TASK OBJECTIVE
Extend the passage on cellular respiration below by continuing it from the point where it stops.

EXCERPT TO READ
========================================

Cellular respiration describes the metabolic reactions and processes that take place in a cell or across the cell membrane to obtain biochemical energy from fuel molecules and the release of the cells' waste products. Energy is released by the oxidation of fuel molecules and is stored as "high-energy" carriers. The reactions involved in respiration are catabolic reactions in metabolism.
Fuel molecules commonly used by cells in respiration include glucose, amino acids and fatty acids, and a common oxidizing agent (electron acceptor) is molecular oxygen (O2). There are organisms, however, that can respire using other organic molecules as electron acceptors instead of oxygen. Organisms that use oxygen as a final electron acceptor in respiration are described as aerobic, while those that do not are referred to as anaerobic.
The energy released in respiration is used to synthesize molecules that act as a chemical storage of this energy. One of the most widely used compounds in a cell is adenosine triphosphate (ATP) and its stored chemical energy can be used for many processes requiring energy, including biosynthesis, locomotion or transportation of molecules across cell membranes. Because of its ubiquitous nature, ATP is also known as the "universal energy currency", since the amount of it in a cell indicates how much energy is available for energy-consuming processes.

========================================

ENTRIES SUPPLIED
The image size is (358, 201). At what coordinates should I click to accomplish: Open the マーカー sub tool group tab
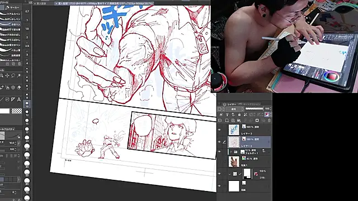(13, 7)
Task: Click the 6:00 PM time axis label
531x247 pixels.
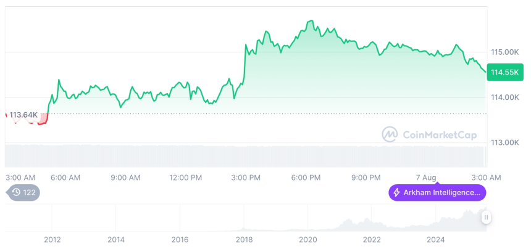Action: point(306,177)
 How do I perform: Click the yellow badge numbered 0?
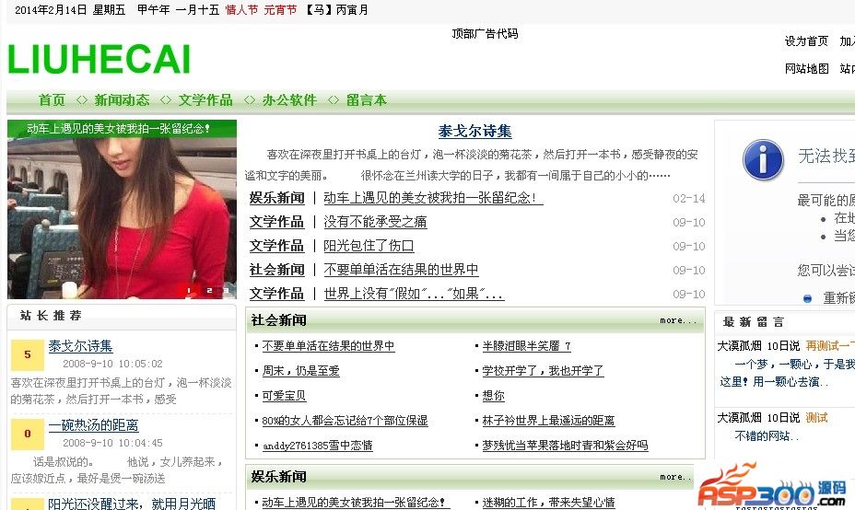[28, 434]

========================================

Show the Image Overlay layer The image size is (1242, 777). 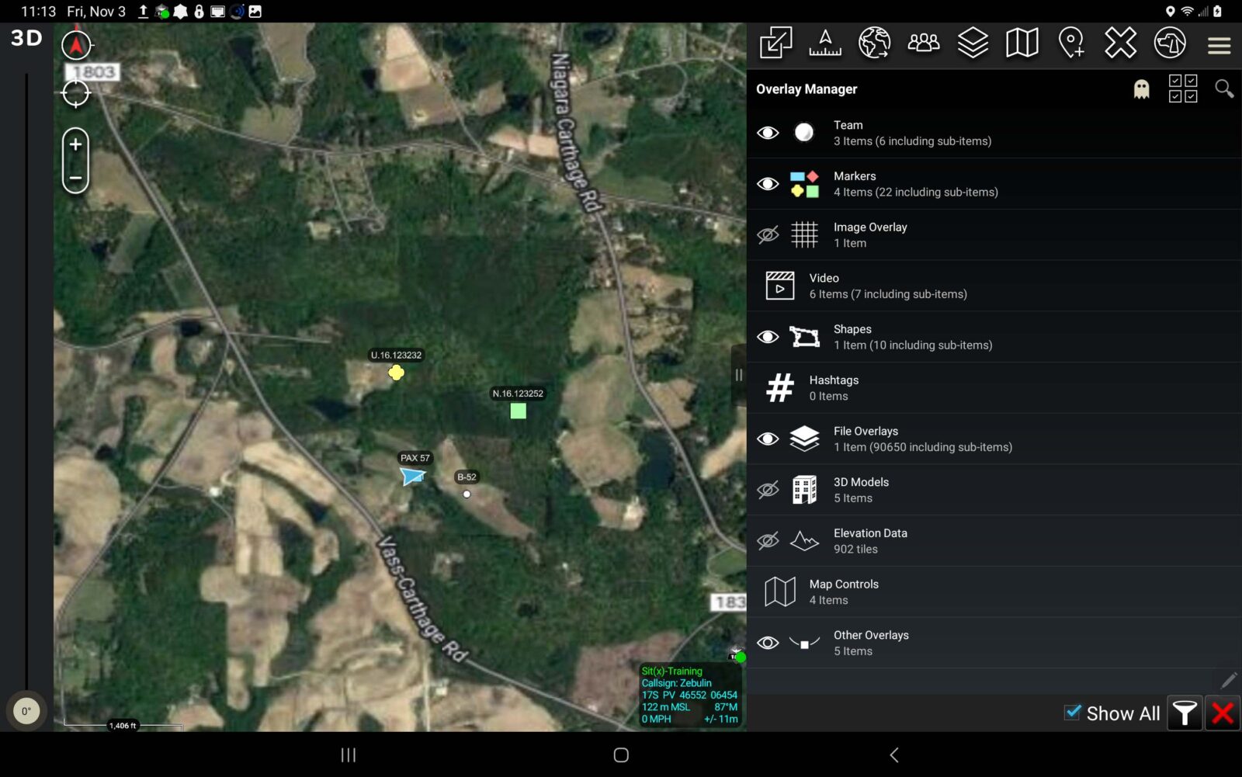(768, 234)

========================================

WRITTEN RESPONSE
Aerobic respiration requires oxygen in order to generate energy (ATP). It is the preferred method of pyruvate breakdown from glycolysis and requires that pyruvate enter the mitochondrion to be fully oxidized by the Krebs cycle. The product of this process is energy in the form of ATP (Adenosine Triphosphate), by substrate-level phosphorylation, NADH and FADH2.
Simplified Reaction: C6H12O6 (aq) + 6O2 (g) → 6CO2 (g) + 6H2O (l) ΔHc -2880 kJ
The reducing potential of NADH and FADH2 is converted to more ATP through an electron transport chain with oxygen as the "terminal electron acceptor". Most of the ATP produced by aerobic cellular respiration is made by oxidative phosphorylation. This works by the energy released in the consumption of pyruvate being used to create a chemiosmotic potential by pumping protons across a membrane. This potential is then used to drive ATP synthase and produce ATP from ADP. Biology textbooks often state that between 36-38 ATP molecules can be made per oxidised glucose molecule during cellular respiration (2 from glycolysis, 2 from the Krebs cycle, and about 32-34 from the electron transport system). Generally, 38 ATP molecules are formed from aerobic respiration. However, this maximum yield is never quite reached due to losses (leaky membranes) as well as the cost of moving pyruvate and ADP into the mitochondrial matrix.
Aerobic metabolism is 19 times more efficient than anaerobic metabolism (which yields 2 mol ATP per 1 mol glucose). They share the initial pathway of glycolysis but aerobic metabolism continues with the Krebs cycle and oxidative phosphorylation. The post glycolytic reactions take place in the mitochondria in eukaryotic cells, and in the cytoplasm in prokaryotic cells.